Balancing efficacy with sensory performance is just one part of the equation. Stability is another concern. Processing and packaging choices need to consider the protection of functionality over time, as well as preserving sensory properties and maximising shelf life.

Cost adds a further layer of complexity. Functional ingredients and more sophisticated formulations can increase production costs, making it harder to maintain cost-effectiveness at scale. At the same time, communicating and evidencing health benefits in a clear, credible, and meaningful way is an ongoing challenge. Product health claims and the dosage of certain functional ingredients introduce additional regulatory constraints which may vary across markets.

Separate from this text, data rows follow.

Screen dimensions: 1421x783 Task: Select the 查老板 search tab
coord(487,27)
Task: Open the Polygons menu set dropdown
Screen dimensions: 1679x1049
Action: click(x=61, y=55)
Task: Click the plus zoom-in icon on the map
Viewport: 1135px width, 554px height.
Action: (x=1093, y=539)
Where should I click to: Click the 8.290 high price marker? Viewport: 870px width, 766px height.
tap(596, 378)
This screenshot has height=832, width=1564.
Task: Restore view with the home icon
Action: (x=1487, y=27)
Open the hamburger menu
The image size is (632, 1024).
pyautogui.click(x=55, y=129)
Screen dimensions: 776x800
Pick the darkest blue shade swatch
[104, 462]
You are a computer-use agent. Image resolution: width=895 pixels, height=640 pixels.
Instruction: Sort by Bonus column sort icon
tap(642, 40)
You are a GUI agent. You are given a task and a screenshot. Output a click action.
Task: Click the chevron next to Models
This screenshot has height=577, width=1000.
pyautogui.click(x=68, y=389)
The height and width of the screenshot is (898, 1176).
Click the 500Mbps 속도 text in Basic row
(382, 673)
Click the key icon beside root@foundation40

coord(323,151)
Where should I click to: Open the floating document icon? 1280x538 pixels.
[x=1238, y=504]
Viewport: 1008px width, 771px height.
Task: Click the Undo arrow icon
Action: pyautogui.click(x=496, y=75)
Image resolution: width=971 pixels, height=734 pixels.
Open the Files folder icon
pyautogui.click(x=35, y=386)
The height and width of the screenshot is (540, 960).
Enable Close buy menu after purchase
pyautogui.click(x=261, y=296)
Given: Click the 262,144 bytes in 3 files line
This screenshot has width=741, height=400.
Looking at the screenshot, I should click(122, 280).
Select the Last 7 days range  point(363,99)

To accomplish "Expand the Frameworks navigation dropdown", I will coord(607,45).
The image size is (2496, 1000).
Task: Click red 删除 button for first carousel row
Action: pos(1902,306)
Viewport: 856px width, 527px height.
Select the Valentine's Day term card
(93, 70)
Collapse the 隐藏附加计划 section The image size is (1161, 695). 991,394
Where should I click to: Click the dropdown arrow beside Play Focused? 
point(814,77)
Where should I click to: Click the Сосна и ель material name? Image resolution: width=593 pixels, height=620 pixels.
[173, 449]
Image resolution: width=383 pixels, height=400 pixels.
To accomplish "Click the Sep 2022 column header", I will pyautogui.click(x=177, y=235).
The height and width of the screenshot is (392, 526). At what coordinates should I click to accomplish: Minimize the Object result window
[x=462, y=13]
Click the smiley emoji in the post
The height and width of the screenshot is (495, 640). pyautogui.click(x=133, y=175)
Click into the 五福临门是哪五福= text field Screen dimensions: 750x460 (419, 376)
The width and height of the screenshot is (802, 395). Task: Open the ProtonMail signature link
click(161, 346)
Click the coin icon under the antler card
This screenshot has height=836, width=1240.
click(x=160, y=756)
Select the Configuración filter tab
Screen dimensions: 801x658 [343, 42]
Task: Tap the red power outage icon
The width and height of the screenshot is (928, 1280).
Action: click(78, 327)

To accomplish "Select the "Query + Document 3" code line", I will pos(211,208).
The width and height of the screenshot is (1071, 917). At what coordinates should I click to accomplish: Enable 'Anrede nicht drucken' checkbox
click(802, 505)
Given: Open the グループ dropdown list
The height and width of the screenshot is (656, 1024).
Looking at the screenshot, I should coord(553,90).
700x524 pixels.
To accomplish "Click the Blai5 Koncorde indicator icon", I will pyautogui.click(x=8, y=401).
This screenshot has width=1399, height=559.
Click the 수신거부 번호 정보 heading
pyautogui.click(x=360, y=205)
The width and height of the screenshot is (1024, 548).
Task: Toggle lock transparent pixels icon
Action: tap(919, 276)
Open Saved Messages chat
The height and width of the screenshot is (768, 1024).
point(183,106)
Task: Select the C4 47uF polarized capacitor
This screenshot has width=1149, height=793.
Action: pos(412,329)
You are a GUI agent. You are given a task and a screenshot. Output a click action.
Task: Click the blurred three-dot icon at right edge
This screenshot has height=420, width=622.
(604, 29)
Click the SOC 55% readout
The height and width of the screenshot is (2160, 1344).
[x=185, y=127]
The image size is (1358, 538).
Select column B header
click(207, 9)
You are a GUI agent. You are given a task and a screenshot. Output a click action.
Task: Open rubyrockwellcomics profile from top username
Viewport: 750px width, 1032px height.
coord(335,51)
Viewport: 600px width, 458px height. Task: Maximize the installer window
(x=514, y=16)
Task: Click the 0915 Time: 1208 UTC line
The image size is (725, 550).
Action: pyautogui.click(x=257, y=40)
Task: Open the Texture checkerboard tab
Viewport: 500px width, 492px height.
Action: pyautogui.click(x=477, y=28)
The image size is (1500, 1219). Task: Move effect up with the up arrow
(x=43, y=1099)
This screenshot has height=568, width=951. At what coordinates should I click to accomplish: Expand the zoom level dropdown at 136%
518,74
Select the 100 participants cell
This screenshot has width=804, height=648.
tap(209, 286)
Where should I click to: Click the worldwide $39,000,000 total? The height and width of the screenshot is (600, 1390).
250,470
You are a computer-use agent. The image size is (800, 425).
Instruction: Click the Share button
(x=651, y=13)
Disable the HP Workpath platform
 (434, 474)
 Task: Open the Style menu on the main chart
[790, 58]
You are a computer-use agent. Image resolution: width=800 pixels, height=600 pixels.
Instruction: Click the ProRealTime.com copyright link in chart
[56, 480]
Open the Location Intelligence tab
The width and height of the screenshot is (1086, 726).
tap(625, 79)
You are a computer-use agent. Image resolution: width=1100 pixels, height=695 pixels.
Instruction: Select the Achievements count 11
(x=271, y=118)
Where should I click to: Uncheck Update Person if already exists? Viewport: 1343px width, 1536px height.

Growing demand for more personalised nutrition, alongside the need to accommodate dietary variations and allergies or intolerances, also complicates product development.

Advances in AI and data analytics could offer new ways to help companies bridge the gap between complex public health data and the decisions consumers make in their everyday lives. However, the challenge of translating insights into products that people choose to eat or drink remains. Multidisciplinary approaches are required to make the leap from a concept to a market-ready product that balances consumer desirability, formulation feasibility and commercial viability.

Designing for real consumer needs

Ultimately, the success of functional nutrition products comes down to consumer acceptance.

As Eris puts it: “When we talk about different health journeys, we need to recognise that most people don’t make food choices based on nutrition alone. To support consumer health, we must give people convenient ways to enjoy good food, not just optimise products.”

This highlights the importance of consumer insight and communication. Eris notes that health and wellness benefits are ultimately delivered “by scientific progress communicated sensibly.” It’s about integrated, holistic innovation that connects scientific understanding, product development, and consumer behaviour from the outset.

By innovating around the realities of everyday consumption habits, the industry can deliver functional benefits in practical ways that offer an effective route to improving population health.

Ready to turn science into consumer impact? 

If you’re looking to deliver functional benefits that genuinely fit everyday behaviours, Sagentia Innovation can help. We work with R&D, innovation and strategy teams to translate complex science into scalable consumer products that balance efficacy, taste, cost, sustainability and compliance from the outset. From reformulating established products to developing new functional propositions, our focus is creating solutions that succeed in the real world.

 

Key questions around functional food and drink innovation:

What is the core problem functional foods need to solve?

Functional foods often fail to close nutritional gaps because they don’t align with how people actually eat. Scientific innovation alone is not enough without products fitting real‑world habits shaped by convenience, cost and enjoyment.

Why is taste critical for functional foods?

Taste and enjoyment remain primary drivers of food choice. If functional foods compromise flavour or texture, they are unlikely to be consumed consistently enough to deliver health benefits.

What challenges come with reformulating everyday foods?

Reformulation must balance nutrition, sensory performance, stability and cost. Increasing fibre or reducing sugar can affect taste, texture and manufacturing complexity, making optimisation technically challenging.

What does “designing for real eating habits” mean?

It means developing functional foods around existing routines, preferences and constraints. Success depends on integrating nutrition science with consumer insight and product design from the start.

How does affordability affect functional food impact?

Affordability determines reach and repeat consumption. Functional foods must remain accessible to influence population health, as higher prices limit uptake regardless of nutritional value.